Stored items:
'''
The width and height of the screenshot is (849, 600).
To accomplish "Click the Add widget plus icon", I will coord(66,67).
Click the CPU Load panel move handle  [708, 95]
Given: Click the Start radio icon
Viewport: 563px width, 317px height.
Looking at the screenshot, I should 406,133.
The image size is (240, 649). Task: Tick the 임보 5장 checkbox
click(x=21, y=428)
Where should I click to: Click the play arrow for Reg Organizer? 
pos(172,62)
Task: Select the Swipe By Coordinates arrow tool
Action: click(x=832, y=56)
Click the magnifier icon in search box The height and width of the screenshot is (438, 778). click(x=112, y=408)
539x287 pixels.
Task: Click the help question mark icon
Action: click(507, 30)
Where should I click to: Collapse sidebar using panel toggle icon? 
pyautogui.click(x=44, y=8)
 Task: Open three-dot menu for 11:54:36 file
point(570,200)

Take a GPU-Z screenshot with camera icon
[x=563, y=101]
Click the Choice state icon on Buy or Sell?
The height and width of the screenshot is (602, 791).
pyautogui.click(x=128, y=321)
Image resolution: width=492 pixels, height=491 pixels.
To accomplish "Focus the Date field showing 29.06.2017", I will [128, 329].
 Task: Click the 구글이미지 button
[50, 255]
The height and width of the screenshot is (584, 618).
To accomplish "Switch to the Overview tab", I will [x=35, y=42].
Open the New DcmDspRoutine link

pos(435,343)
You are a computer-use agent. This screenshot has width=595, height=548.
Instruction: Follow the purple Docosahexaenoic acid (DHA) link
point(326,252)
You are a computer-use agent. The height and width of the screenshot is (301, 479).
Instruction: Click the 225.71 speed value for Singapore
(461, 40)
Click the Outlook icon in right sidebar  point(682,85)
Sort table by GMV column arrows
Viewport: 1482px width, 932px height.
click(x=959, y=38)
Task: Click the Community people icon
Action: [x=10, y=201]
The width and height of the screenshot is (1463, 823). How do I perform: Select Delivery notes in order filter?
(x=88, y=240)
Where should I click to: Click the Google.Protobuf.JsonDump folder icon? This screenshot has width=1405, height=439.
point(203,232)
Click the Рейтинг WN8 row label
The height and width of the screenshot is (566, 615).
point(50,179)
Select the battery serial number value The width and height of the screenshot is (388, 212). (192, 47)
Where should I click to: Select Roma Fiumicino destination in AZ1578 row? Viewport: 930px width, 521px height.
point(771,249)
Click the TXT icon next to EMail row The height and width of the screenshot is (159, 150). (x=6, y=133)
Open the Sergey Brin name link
'''
Retype exactly the lines above, from the one with "Task: Open three-dot menu for 11:54:36 file" through the one with "Image resolution: width=492", inclusive.

 Task: Open three-dot menu for 11:54:36 file
point(570,200)

Take a GPU-Z screenshot with camera icon
[x=563, y=101]
Click the Choice state icon on Buy or Sell?
The height and width of the screenshot is (602, 791).
pyautogui.click(x=128, y=321)
Image resolution: width=492 pixels, height=491 pixels.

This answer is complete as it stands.